| TEXTAUSZUG |
^^^^
Mit Kerzen und Momenten der Stille gedenken in Virginia viele Menschen den Opfer Alison Parker und Adam Ward Foto: AP

Der Mord an der US-Reporterin Alison Parker und ihrem Kameramann hat weltweit für Bestürzung gesorgt. Nun werden Rufe nach strengeren Waffengesetzen in den USA laut – wie immer nach einer solchen Tat.

Richmond - Andy Parker steht der Schmerz ins Gesicht geschrieben. Und der Ärger, als er im republikanischen Haussender Fox Klartext spricht. „Wir müssen etwas tun gegen verrückte Leute, die ihre Finger an Waffen bekommen“, fordert der Vater Alison Parkers (24), die während einer Live-Schalte des Lokalsenders WDBJ im Süden Virginias von einem ehemaligen Kollegen regelrecht hingerichtet worden war. Zusammen mit dem Kameramann Adam Ward (27), der die Bilder unfreiwillig aufnahm, bevor ihn der Täter ins Visier nahm.
^^^^
| BEREITGESTELLTES MATERIAL |

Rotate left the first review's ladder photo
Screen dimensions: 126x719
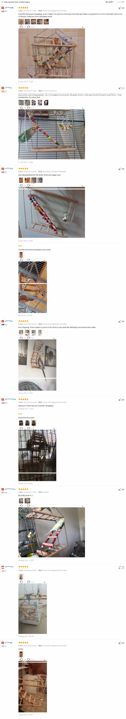tap(23, 27)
^^^^
| SCHRIFTLICHE AUFGABEN |
- A) Bei welchem Lokalsender lief laut dem Text über den Mord an Alison Parker die Live-Schalte, während der sie getötet wurde?
- B) Übertragen Sie aus dem Text über den Mord an Alison Parker den Abschnitt wortgetreu, der mit den Worten „Der Mord an“ einsetzt und nach den Worten „einer solchen Tat.“ endet.

| LÖSUNGEN ZUR ÜBUNG |
- A) Beim Lokalsender WDBJ im Süden Virginias.

- B)
Der Mord an der US-Reporterin Alison Parker und ihrem Kameramann hat weltweit für Bestürzung gesorgt. Nun werden Rufe nach strengeren Waffengesetzen in den USA laut – wie immer nach einer solchen Tat.